* [Objective]:
Please rewrite everything from the line with "Start playback with the green play button" down to the line with "[x=1051, y=488]" in the listing below, swapping "icon" for "button" and leaving the rest untouched. Return only those lines.

(Element and text position listing)
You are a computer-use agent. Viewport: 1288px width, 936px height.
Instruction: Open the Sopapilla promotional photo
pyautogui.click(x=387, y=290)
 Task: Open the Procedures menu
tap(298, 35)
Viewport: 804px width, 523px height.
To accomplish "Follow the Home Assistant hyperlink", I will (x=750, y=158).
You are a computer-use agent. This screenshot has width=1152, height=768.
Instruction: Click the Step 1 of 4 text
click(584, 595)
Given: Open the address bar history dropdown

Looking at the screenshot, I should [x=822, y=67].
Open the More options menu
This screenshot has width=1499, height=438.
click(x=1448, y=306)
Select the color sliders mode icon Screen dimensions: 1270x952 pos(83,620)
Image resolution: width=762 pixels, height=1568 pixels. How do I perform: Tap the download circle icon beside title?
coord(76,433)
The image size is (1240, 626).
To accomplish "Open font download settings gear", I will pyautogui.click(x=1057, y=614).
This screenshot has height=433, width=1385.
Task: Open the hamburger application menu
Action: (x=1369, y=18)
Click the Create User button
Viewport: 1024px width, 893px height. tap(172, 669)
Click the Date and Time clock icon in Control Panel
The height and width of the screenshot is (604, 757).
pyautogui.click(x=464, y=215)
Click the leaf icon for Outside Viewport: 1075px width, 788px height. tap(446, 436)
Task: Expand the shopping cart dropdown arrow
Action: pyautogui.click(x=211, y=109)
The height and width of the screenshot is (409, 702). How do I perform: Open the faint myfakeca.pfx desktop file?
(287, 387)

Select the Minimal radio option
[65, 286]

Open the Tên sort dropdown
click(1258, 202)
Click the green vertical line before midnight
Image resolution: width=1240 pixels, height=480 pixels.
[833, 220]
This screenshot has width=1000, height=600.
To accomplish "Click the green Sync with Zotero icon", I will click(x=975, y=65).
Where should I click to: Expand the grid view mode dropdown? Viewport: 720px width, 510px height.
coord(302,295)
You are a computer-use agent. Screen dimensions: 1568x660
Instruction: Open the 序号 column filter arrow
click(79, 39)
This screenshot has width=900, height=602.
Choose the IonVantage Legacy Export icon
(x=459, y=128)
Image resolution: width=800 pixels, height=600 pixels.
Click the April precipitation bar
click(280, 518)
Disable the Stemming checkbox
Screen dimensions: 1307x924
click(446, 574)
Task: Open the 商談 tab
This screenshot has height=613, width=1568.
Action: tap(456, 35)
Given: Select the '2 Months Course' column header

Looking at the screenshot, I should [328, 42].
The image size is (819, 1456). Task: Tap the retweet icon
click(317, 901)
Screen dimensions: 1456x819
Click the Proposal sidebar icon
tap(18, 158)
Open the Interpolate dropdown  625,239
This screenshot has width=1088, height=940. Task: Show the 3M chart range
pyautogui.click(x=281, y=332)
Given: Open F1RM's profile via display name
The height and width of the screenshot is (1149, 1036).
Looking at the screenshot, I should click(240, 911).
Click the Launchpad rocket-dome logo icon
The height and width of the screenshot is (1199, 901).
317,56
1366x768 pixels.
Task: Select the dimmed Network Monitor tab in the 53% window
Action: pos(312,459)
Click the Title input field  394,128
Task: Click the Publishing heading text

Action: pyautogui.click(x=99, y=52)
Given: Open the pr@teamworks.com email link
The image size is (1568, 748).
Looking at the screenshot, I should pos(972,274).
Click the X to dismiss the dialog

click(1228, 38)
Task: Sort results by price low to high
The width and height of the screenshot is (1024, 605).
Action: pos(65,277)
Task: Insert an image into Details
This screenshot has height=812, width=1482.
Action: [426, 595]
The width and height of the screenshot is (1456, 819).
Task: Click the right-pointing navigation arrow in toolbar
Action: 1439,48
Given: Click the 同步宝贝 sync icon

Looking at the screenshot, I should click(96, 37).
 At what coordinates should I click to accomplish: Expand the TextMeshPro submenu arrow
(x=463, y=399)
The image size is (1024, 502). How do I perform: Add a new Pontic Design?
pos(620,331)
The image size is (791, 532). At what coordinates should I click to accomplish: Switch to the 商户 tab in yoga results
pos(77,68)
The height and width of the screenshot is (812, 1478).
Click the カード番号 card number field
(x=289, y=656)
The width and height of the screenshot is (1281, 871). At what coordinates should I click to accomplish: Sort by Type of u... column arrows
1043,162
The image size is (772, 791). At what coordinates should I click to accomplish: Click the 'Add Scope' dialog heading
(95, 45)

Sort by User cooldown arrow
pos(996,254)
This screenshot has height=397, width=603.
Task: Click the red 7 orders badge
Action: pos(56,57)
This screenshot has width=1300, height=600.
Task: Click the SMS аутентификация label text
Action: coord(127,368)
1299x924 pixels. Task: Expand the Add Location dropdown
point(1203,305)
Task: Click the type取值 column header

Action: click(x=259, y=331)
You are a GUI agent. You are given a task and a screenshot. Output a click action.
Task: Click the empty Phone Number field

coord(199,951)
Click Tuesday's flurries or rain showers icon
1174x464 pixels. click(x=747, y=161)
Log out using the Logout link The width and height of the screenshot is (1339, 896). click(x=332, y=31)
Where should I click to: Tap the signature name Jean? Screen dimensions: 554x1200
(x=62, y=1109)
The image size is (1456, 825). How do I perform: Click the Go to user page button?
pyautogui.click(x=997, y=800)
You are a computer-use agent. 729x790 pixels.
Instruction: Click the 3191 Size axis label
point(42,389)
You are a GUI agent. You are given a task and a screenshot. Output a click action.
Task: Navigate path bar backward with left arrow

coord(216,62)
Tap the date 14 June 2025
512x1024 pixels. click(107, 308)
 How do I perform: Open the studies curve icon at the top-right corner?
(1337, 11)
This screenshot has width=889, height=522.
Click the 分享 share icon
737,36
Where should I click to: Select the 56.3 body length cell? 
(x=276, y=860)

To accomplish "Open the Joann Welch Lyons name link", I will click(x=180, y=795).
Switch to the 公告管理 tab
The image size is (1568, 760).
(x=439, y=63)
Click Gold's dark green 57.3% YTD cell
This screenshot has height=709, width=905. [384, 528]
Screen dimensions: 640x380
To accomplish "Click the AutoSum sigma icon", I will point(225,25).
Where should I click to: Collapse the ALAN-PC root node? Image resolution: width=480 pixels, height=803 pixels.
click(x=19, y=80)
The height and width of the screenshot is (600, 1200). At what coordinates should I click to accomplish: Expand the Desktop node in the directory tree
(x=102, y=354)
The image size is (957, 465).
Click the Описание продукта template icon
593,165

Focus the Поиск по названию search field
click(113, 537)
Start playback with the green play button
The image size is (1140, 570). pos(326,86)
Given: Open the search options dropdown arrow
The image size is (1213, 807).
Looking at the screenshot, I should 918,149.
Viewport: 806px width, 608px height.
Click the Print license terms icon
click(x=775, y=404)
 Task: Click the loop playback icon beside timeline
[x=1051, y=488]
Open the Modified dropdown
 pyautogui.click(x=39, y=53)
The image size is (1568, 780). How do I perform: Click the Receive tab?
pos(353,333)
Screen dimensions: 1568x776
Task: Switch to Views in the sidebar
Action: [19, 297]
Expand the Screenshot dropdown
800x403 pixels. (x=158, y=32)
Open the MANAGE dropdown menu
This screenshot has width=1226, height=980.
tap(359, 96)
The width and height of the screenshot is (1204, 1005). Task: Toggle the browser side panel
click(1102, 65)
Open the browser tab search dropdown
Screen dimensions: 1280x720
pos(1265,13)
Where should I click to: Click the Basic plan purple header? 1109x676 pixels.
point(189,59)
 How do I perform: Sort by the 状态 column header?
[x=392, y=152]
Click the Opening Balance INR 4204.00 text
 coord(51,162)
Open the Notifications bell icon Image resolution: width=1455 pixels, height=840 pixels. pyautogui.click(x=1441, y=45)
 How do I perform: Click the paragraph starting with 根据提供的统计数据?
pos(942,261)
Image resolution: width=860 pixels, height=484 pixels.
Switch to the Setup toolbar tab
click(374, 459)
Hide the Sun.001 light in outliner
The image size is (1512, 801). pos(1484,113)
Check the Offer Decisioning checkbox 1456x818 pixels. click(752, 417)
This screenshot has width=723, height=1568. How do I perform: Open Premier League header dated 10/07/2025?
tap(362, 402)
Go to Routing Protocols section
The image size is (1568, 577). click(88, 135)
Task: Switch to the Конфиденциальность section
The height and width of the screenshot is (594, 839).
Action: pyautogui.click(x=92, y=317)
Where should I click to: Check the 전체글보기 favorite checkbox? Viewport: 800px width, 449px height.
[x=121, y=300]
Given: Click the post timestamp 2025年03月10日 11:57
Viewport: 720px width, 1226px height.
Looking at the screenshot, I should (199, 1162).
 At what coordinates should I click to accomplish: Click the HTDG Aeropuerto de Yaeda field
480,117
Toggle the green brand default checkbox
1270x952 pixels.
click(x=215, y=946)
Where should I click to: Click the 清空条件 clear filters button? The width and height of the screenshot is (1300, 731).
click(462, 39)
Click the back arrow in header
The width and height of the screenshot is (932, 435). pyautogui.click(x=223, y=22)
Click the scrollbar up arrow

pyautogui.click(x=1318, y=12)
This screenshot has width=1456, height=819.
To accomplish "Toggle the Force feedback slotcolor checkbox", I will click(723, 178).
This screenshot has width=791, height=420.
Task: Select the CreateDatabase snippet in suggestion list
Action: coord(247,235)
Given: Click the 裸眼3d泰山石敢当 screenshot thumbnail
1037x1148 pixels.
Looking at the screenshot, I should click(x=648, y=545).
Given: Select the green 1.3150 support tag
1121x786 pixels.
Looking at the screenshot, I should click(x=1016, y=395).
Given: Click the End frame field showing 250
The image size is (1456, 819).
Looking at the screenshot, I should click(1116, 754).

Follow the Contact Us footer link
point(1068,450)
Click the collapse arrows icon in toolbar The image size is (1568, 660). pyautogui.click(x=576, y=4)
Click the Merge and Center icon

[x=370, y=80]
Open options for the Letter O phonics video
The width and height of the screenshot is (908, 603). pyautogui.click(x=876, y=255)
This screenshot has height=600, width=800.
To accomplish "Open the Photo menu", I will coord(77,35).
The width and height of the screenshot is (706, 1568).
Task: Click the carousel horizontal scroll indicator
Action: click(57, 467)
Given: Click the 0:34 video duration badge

* [Reply]:
Start playback with the green play button
The image size is (1140, 570). pos(326,86)
Given: Open the search options dropdown arrow
The image size is (1213, 807).
Looking at the screenshot, I should 918,149.
Viewport: 806px width, 608px height.
Click the Print license terms button
click(x=775, y=404)
 Task: Click the loop playback button beside timeline
[x=1051, y=488]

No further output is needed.